The Most Famous Female Pirates 

      There is a stereotype that for many centuries women were rarely seen at sea. But this is not entirely true. The wives of European captains and officers, for example, sometimes accompanied their husbands on merchant ships. Some women even secretly made their way to their husbands on warships. There are also known cases when they dressed for this in men’s clothes. They also spoke like men and gambled like men. Though the price sometimes could be more than money. Today you can feel like a pirate and gamble all day long at slots online and win your first jackpot. 

      However, women could work on ships openly, being engaged in fishing and whaling on an equal basis with men. On board British warships, one could sometimes see a female servant, and in some regions, including Asia, women were not only sailors but also captains of fishing and merchant ships.

      It is impossible to estimate how many of these “sea wolves” could have set foot on the path of piracy – the sea robbers really did not want to see women on board. The leaders of the pirates who hunted in the Caribbean Sea strictly forbade taking women and children on board in order to avoid quarrels on the ship.

     Though, we do know of several women who not only became pirates but also became famous in this field.

Maria Lindsey The Legend of the Atlantic

      The Englishwoman Maria Lindsey, along with her husband Eric Cobham, sailed the waters of the Gulf of St. Lawrence in the western Atlantic in the 18th century, paying particular attention to ships carrying expensive furs. The couple was known for their brutality towards captured sailors. They threw some of their victims overboard in bags and used the prisoners as targets for practicing pistol shooting skills.

       With the proceeds of piracy, the couple acquired a luxurious estate in Le Havre, France, and lived a more respectable life. Eric Cobham even became a local judge. However, Maria committed suicide for unknown reasons. According to another version, Cobham killed her. By the way, some historians even doubt the existence of Cobham and Lindsey.

   Mary Read 

       Mary Read was born in 1685 in Plymouth, England. Her widowed mother dressed the illegitimate girl in the clothes of Mary’s deceased brother in order to pass her off as her son and receive money from her mother-in-law.

     Continuing to disguise herself as a boy, Mary got a job as a lackey, and later joined the British army and took part in the war with France.
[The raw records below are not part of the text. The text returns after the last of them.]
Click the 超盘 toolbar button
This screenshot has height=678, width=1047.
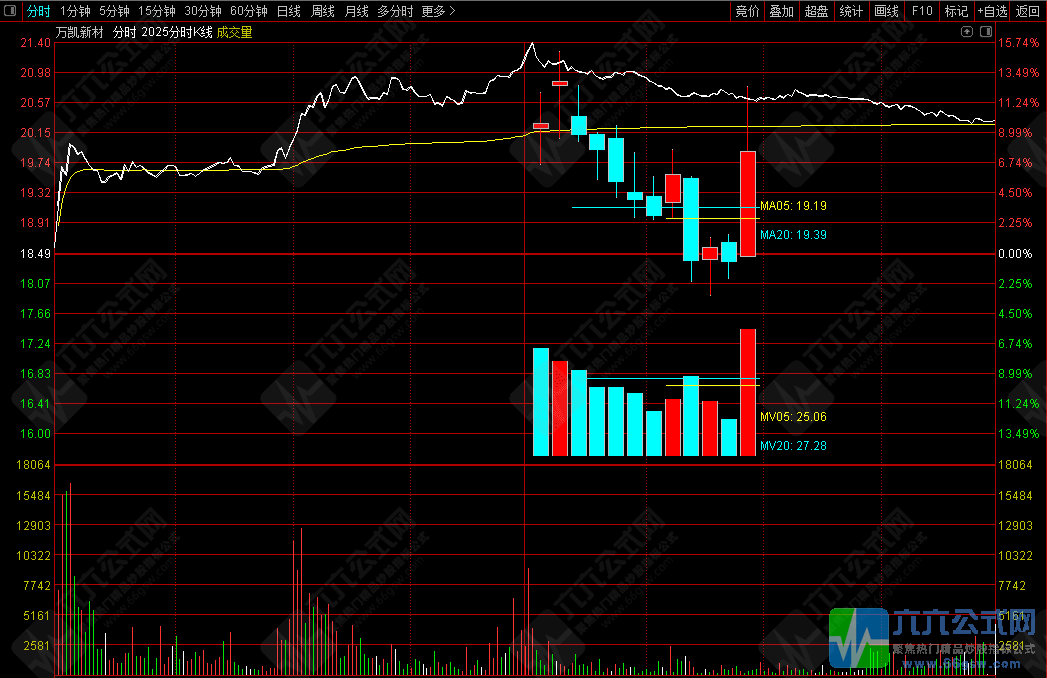click(816, 11)
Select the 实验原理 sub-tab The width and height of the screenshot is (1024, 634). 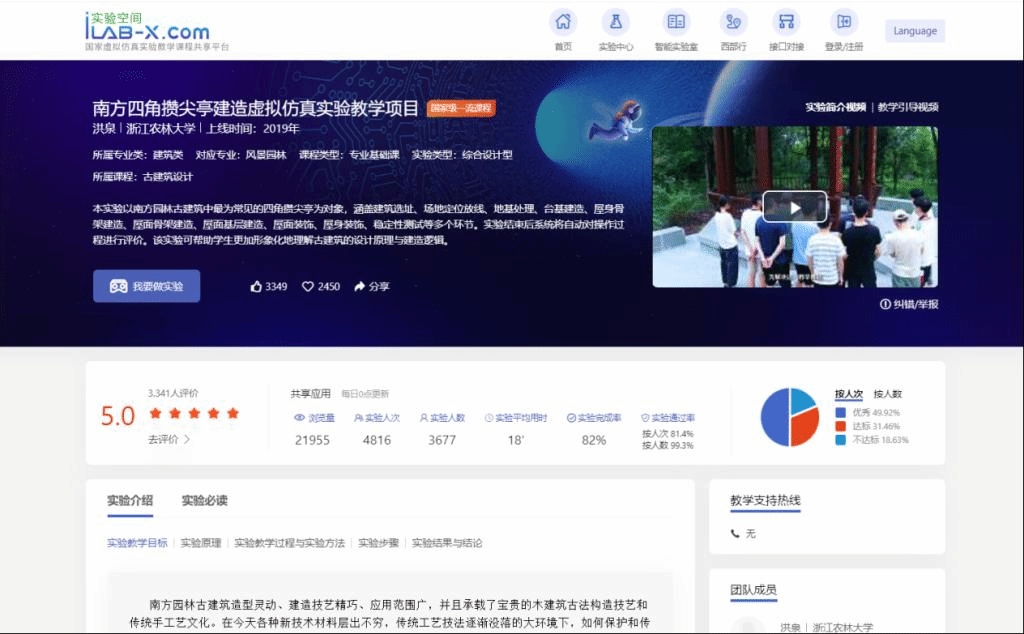pos(201,543)
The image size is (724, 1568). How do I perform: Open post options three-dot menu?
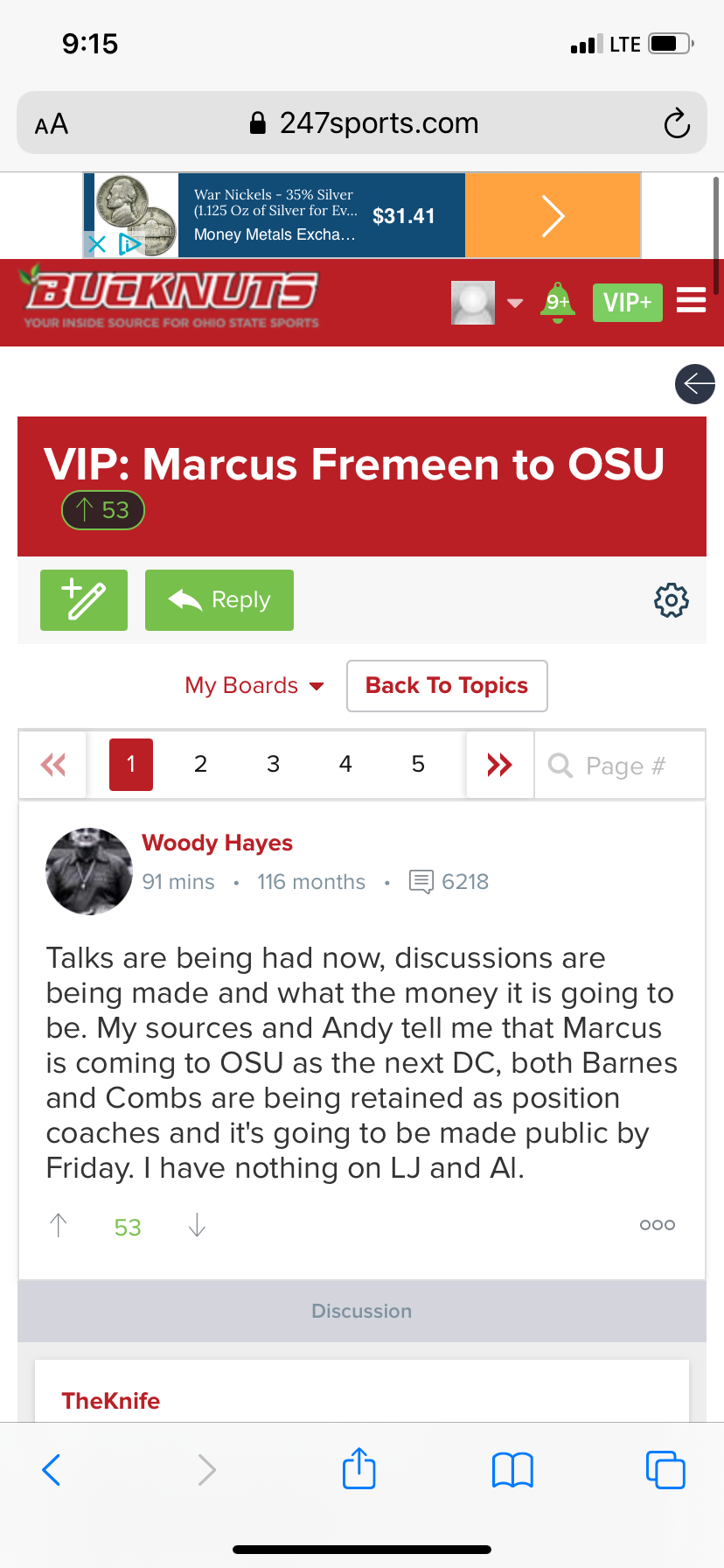click(657, 1225)
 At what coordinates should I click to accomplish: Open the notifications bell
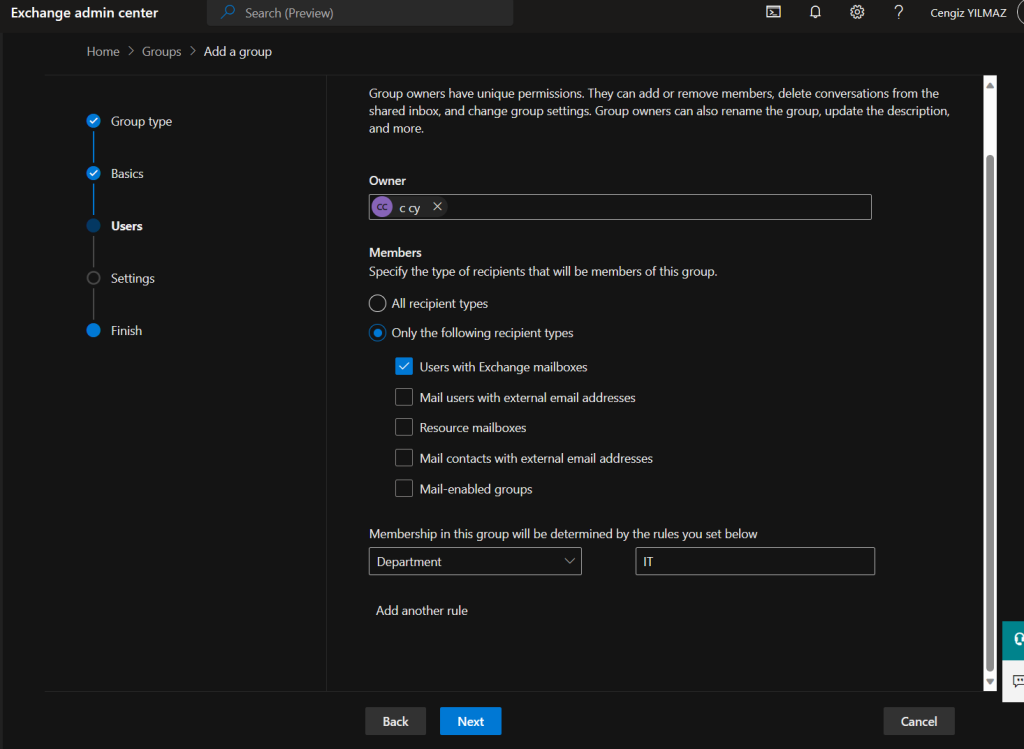[815, 12]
Having fallen in love with a Flemish officer, she revealed her secret to him and soon married him. The couple began a peaceful life and opened the Three Horseshoes inn in the Netherlands, but soon Mary’s husband died, and the brave woman went to seek new happiness in the West Indies.

       The ship on which Read was sailing was captured by pirates, but she managed to escape death. Read joined the sea robbers. Soon she was in the team of Jack Rackham and met Ann Bonnie. After her arrest, she, like other members of the Rackham team, was sentenced to hang. She also reported being pregnant and escaped the gallows, but died in the custody of a fever in 1721.